Attention based Recurrent Neural Network for Nepali Text Summarization
DOI:
https://doi.org/10.3126/jist.v27i1.46709Keywords:
Abstractive text summarization, encoder-decoder, long short term memory, Nepali language processing, recurrent neural networkAbstract
Automatic text summarization has been a challenging topic in natural language processing (NLP) as it demands preserving important information while summarizing the large text into a summary. Extractive and abstractive text summarization are widely investigated approaches for text summarization. In extractive summarization, the important sentence from the large text is extracted and combined to create a summary whereas abstractive summarization creates a summary that is more focused on meaning, rather than content. Therefore, abstractive summarization gained more attention from researchers in the recent past. However, text summarization is still an untouched topic in the Nepali language. To this end, we proposed an abstractive text summarization for Nepali text. Here, we, first, create a Nepali text dataset by scraping Nepali news from the online news portals. Second, we design a deep learning-based text summarization model based on an encoder-decoder recurrent neural network with attention. More precisely, Long Short-Term Memory (LSTM) cells are used in the encoder and decoder layer.
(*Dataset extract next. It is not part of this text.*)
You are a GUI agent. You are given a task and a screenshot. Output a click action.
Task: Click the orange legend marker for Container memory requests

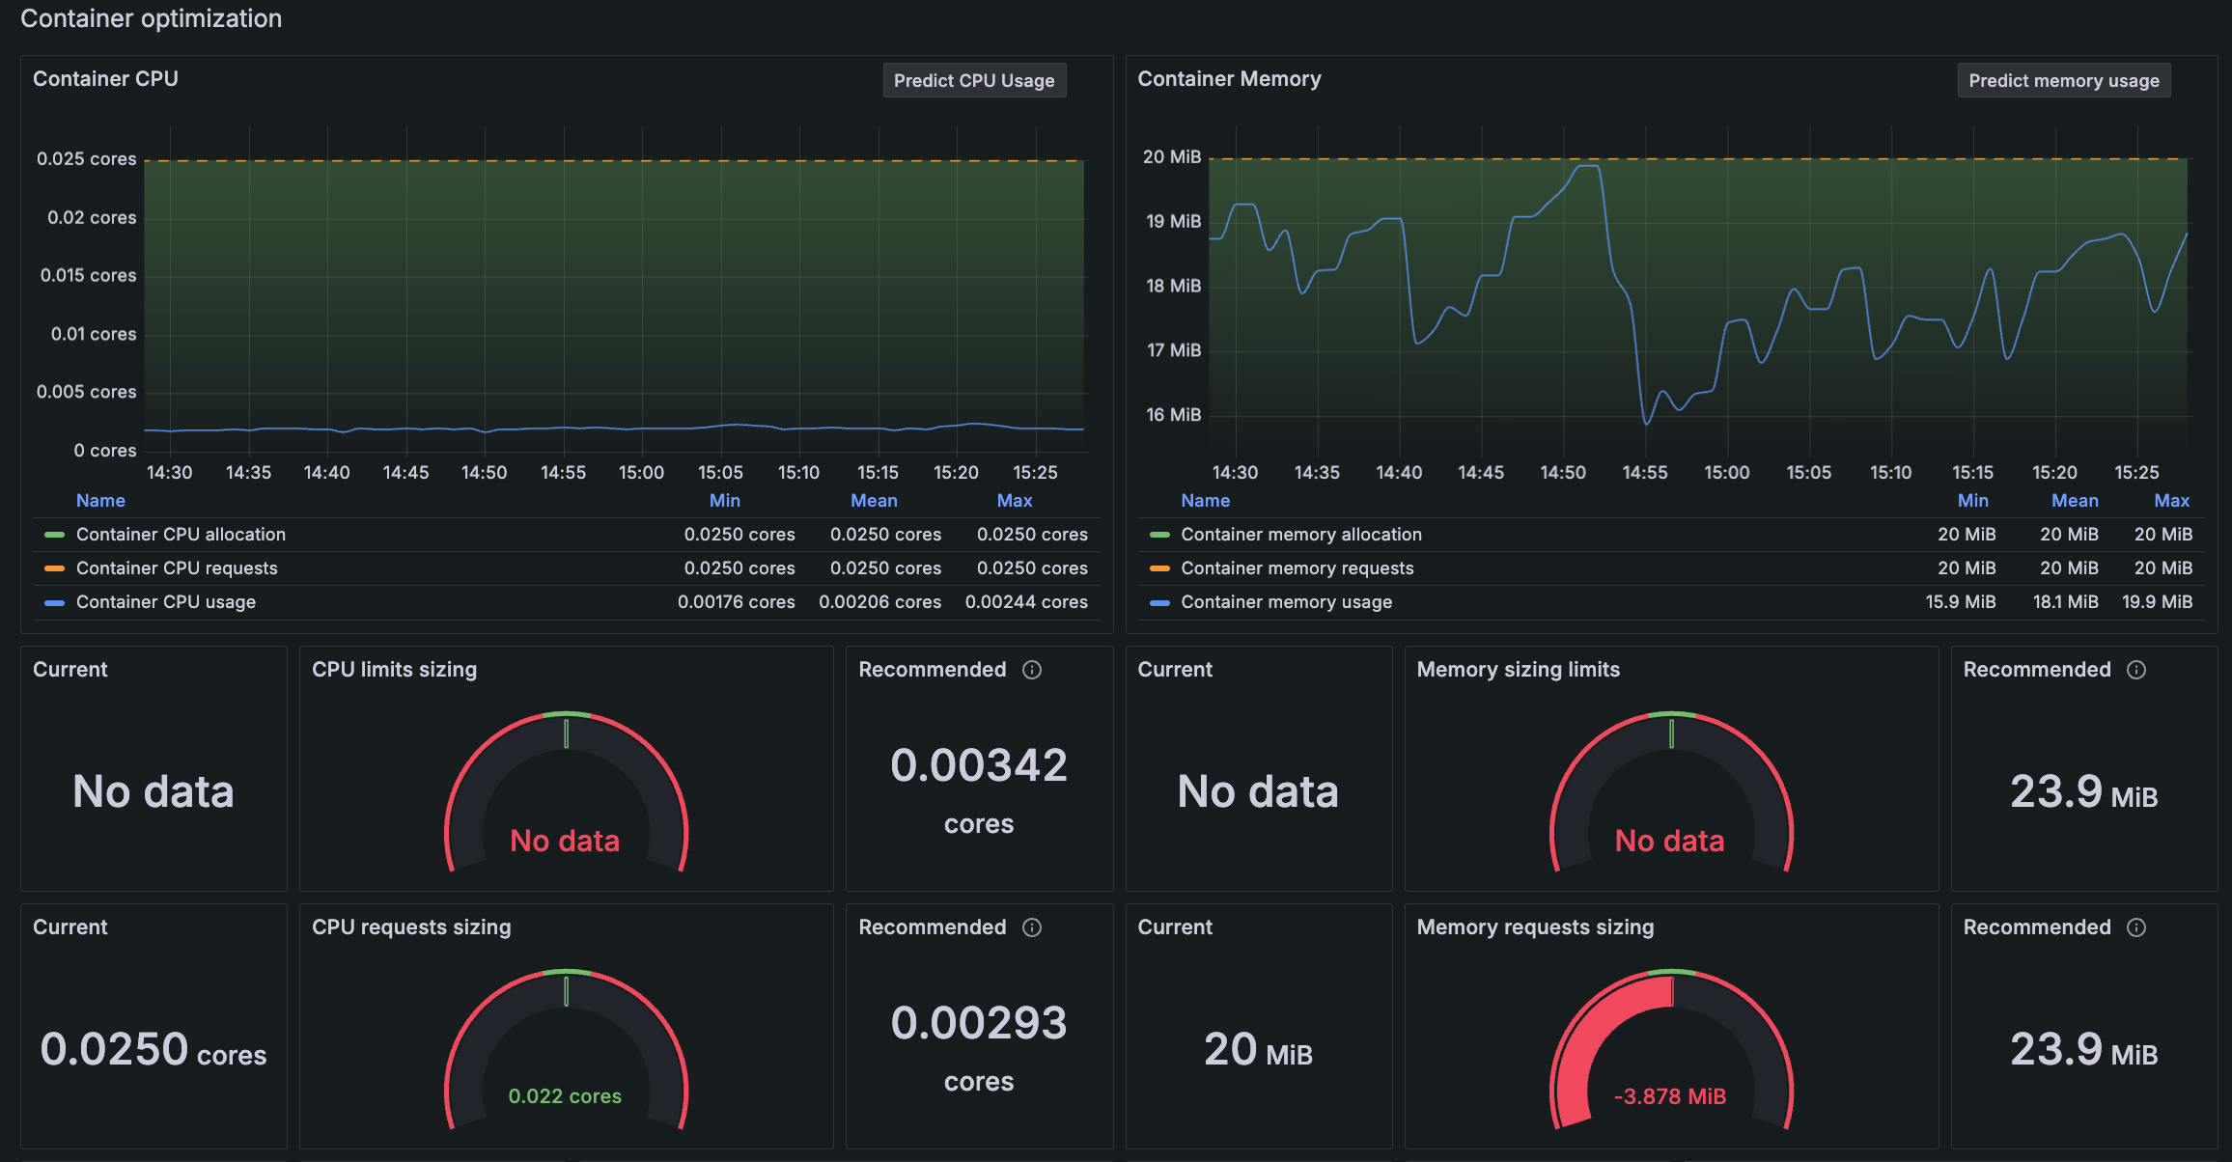click(1160, 567)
Third, we build nine different models by selecting various hyper-parameters such as the number of hidden layers and the number of nodes. Finally, we report the Recall-Oriented Understudy for Gisting Evaluation (ROUGE) score for each model to evaluate their performance. Among nine different models created by adjusting different numbers of layers and hidden states, the model with a single-layer encoder and 256 hidden states outperformed all other models with F-Score values of 15.74, 3.29, and 15.21 for ROUGE-1 ROUGE-2 and ROUGE-L, respectively.